Some predict that in the near future, environmental refugees may outnumber traditional refugees many times over. Global warming and sea-level rise could wipe out large coastal areas and many small islands altogether.
Few things could be more sensitive than carving out new territory to create space for a nation.
Population movement can have significant negative impacts on the natural environment. Refugee crisis in Burundi, Rwanda and Somalia have highlighted the devastating impact large-scale population displacement can have on the environment and resources in neighboring countries of refuge.
The Impact of Dying Cities
Another issue is that of cities no longer proving sustainable. For example, ‘Quetta In Pakistan’ was originally designed for just 50,000 people. Today, it has much above 1 million inhabitants. All of them depend on 2,000 wells pumping water deep from underground, depleting what is believed to be a fossil or non-replenishable aquifer.
After that, in the words of a water assessment study, Quetta will be ‘a dead city.’
With most of the nearly 3 billion people to be added to the world’s population by 2050 living in countries where water tables are already falling and where population growth swells the ranks of those sinking into hydrological poverty, water refugees are likely to become commonplace.
They will be common in arid regions where populations are outgrowing water supply – even many Indian villages have been abandoned because over-pumping had depleted the local aquifer. Millions in China in parts of Mexico may have to move because of a lack of water.
Relocating Squatter Cities
When a city is dying, the first to be hit could be the squatter cities.
In Bangkok, rising sea levels would cost an additional $20 million per year in pumping costs alone. Costs for relocating displayed squatter communities would be astronomical.
In Shanghai, up to a third of the city’s 17 million inhabitants would be flooded, displacing up to 6 million people.

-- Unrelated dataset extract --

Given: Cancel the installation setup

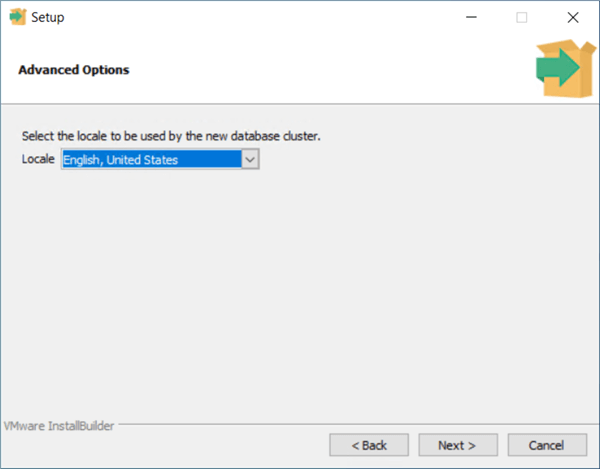Looking at the screenshot, I should coord(547,444).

Singapore, one city with a comprehensive planning culture, has nothing in its latest 50-year master plan o deal with a one-meter sea level rise!
The Spreading of Desert
Spreading deserts are also displacing people. In China, where the Gobi desert is growing by 10,400 square kilometers a year, the refugee stream is swelling. An Asian Development Bank assessment in Gansu province identified 4,000 villages that face abandonment.
As the desert takes over, farmers and herdsmen are forced to move, squeezed into the shrinking area of habitable land or forced into cities. The refugee flows from falling water tables and expanding deserts are just beginning.
All these factors taken together do not augur well and the environmental refugees of tomorrow could be both form villages and cities.